ASSIGNMENT: Locate the word "computer" in the entries below, then gather every line that holds it.

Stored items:
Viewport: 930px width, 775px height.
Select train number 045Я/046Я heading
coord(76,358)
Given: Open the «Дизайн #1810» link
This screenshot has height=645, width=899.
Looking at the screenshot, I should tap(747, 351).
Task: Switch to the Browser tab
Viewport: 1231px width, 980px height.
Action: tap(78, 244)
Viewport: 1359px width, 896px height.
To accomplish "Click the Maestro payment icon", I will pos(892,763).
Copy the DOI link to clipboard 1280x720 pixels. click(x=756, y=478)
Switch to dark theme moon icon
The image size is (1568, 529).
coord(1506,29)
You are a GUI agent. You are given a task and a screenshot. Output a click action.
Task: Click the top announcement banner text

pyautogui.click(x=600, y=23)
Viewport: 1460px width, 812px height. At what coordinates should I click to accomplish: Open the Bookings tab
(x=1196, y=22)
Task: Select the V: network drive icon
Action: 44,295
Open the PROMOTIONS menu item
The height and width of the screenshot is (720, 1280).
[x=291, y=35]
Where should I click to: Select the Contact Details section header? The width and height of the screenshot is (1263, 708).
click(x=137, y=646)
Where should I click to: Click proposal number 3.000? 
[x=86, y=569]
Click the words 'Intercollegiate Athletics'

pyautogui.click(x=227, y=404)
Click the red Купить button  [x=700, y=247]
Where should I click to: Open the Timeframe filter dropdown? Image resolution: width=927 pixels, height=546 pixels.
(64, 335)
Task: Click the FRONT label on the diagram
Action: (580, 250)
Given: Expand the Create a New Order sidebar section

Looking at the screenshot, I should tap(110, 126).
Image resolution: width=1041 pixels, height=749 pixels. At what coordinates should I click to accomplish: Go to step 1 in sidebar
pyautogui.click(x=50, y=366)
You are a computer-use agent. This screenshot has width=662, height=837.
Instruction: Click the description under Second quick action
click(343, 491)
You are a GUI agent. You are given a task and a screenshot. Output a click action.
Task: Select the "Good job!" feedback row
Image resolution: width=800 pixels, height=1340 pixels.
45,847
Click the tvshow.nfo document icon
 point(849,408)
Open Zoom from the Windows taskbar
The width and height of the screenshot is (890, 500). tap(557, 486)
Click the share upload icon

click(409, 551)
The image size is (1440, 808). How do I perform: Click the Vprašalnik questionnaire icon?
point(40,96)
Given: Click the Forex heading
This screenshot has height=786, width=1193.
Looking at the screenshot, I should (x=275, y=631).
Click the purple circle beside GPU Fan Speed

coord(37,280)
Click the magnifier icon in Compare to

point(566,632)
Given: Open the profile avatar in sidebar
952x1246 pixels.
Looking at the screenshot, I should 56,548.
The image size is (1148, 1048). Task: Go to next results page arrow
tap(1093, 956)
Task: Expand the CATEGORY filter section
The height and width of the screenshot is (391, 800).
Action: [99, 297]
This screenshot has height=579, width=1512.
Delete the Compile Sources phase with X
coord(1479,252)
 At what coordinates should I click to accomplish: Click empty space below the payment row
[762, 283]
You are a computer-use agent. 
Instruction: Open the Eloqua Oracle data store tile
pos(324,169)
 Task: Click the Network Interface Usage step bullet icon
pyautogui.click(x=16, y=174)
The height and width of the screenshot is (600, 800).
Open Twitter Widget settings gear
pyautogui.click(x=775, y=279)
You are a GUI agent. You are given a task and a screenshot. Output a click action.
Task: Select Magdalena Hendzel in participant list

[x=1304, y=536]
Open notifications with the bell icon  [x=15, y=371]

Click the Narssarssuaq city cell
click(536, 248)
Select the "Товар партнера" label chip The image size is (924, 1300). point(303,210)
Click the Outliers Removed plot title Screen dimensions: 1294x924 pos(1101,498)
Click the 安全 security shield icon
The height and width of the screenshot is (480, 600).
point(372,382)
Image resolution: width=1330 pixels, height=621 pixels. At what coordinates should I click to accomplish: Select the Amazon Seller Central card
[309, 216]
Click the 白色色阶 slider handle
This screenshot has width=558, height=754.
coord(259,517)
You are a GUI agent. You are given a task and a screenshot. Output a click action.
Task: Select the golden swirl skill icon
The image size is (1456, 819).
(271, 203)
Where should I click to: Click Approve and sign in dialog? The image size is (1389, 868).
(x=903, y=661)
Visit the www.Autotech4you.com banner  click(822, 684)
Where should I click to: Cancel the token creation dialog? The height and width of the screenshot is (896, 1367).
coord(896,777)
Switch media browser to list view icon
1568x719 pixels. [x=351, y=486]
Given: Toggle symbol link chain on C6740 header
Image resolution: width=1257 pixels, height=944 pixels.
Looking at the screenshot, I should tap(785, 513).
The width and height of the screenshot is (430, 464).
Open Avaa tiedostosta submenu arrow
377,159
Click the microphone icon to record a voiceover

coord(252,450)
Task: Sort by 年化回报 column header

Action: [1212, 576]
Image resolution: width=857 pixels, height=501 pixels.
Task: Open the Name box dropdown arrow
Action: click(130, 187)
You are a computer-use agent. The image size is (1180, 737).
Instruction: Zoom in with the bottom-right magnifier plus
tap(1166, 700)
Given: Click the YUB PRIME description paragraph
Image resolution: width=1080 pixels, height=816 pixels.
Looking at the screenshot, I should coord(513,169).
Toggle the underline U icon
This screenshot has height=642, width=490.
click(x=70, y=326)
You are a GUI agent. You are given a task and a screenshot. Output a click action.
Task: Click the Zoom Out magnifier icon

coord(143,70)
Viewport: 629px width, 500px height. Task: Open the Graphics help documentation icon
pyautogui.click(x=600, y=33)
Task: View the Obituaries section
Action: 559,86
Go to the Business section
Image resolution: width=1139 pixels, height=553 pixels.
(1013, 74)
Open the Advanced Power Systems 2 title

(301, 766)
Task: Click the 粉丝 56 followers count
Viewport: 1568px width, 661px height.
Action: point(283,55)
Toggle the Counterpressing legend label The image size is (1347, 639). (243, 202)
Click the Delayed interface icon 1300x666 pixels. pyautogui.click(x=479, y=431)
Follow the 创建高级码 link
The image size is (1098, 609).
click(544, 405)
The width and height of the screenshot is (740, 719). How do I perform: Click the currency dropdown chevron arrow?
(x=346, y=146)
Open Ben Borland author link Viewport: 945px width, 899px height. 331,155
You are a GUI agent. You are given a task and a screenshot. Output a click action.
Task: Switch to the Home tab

SOLUTION FOR THIS TASK:
You are a computer-use agent. This screenshot has width=662, height=837.
You are a computer-use agent. 
You are a computer-use agent. The image size is (1180, 737).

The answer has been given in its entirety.